Abstract

ABSTRACTThe early stages of many real-life experiments involve a large number of factors among which only a few factors are active. Unfortunately, the optimal full-dimensional designs of those early stages may have bad low-dimensional projections and the experimenters do not know which factors turn out to be important before conducting the experiment. Therefore, designs with good projections are desirable for factor screening. In this regard, significant questions are arising such as whether the optimal full-dimensional designs have good projections onto low dimensions? How experimenters can measure the goodness of a full-dimensional design by focusing on all of its projections?, and are there linkages between the optimality of a full-dimensional design and the optimality of its projections? Through theoretical justifications, this paper tries to provide answers to these interesting questions by investigating the construction of optimal (average) projection designs for screening either nominal or quantitative factors.
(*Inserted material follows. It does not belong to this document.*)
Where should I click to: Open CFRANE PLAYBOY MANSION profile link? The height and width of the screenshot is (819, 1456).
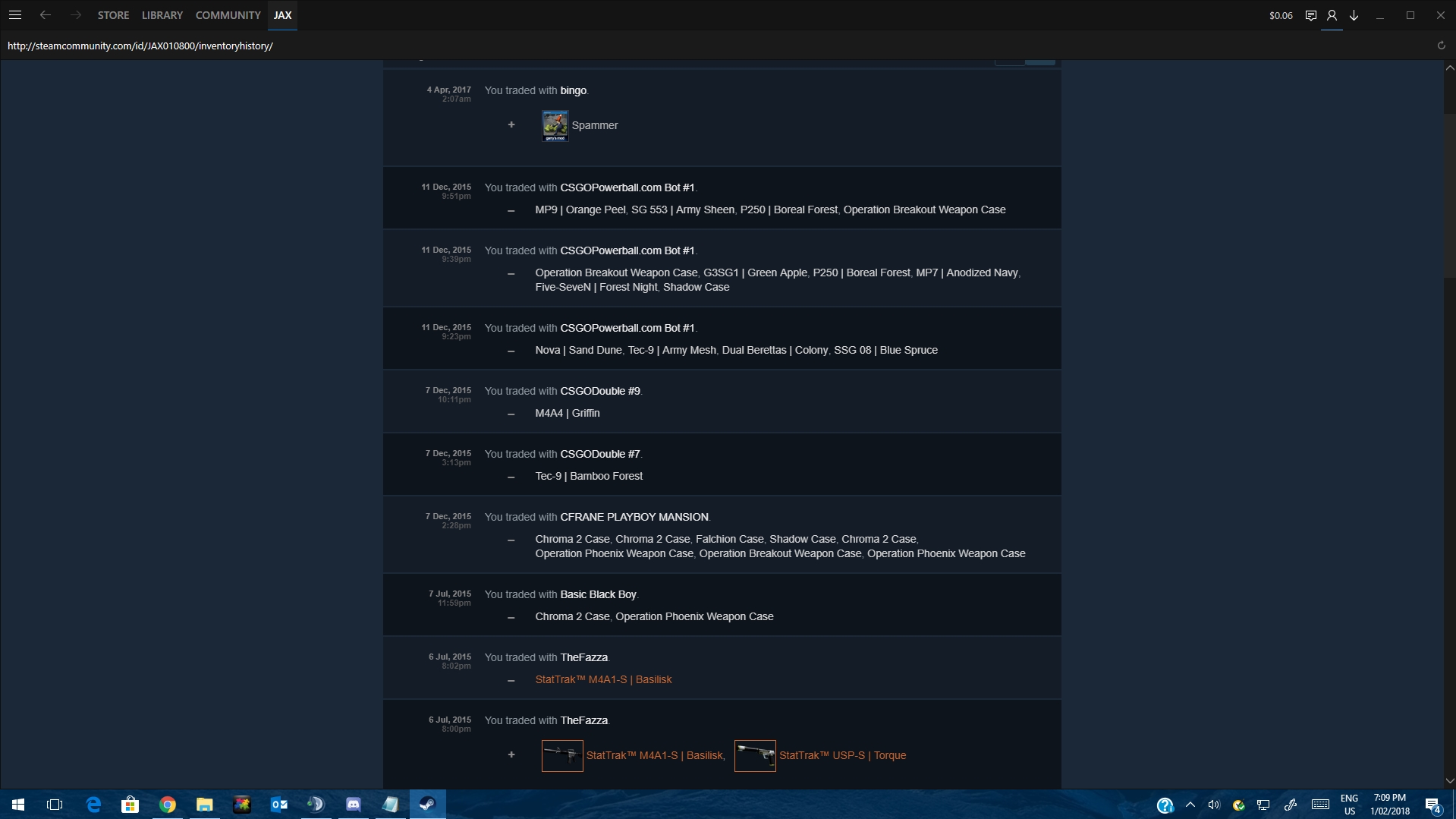pyautogui.click(x=634, y=517)
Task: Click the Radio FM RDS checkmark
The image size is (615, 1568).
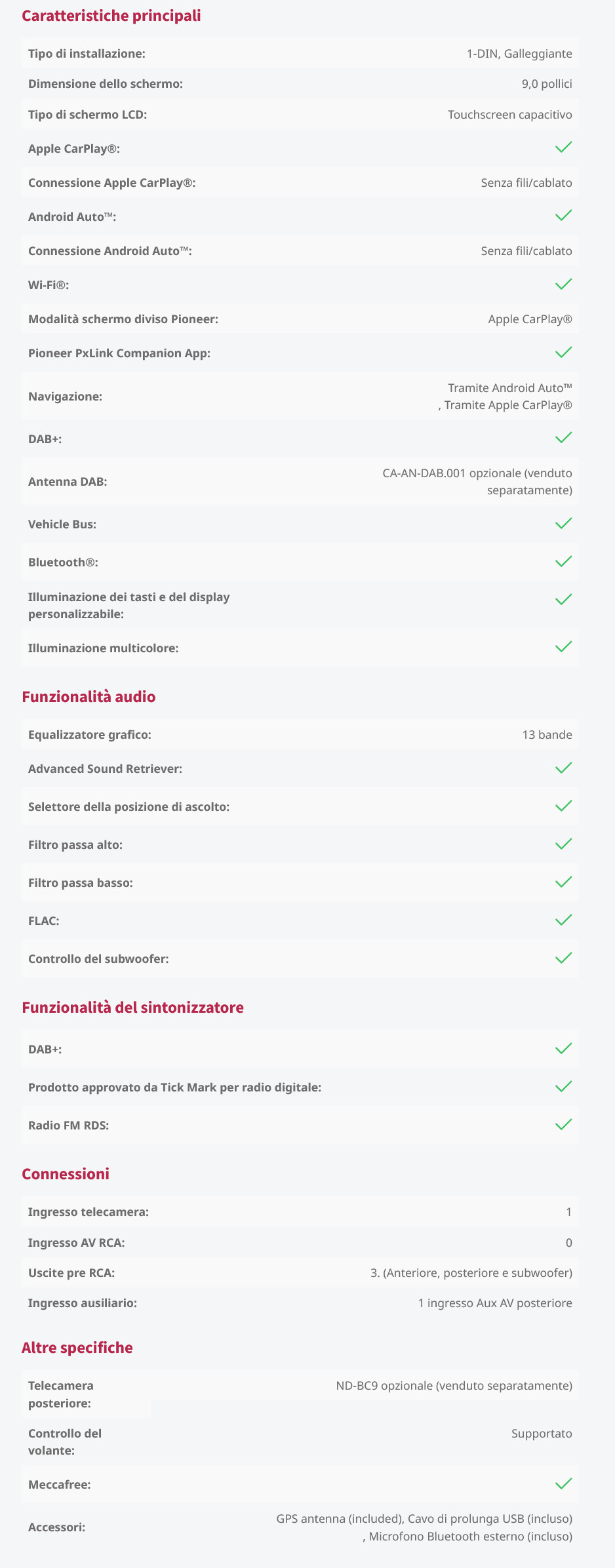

The main results show that: based on the aberration and orthogonality criteria the full-dimensional design is optimal if and only if it is optimal projection design; the full-dimensional design is optimal via the aberration and orthogonality if and only if it is uniform projection design; there is no guarantee that a uniform full-dimensional design is optimal projection design via any criterion; the projection design is optimal via the aberration, orthogonality and uniformity criteria if it is optimal via any criterion of them; and the saturated orthogonal designs have the same average projection performance.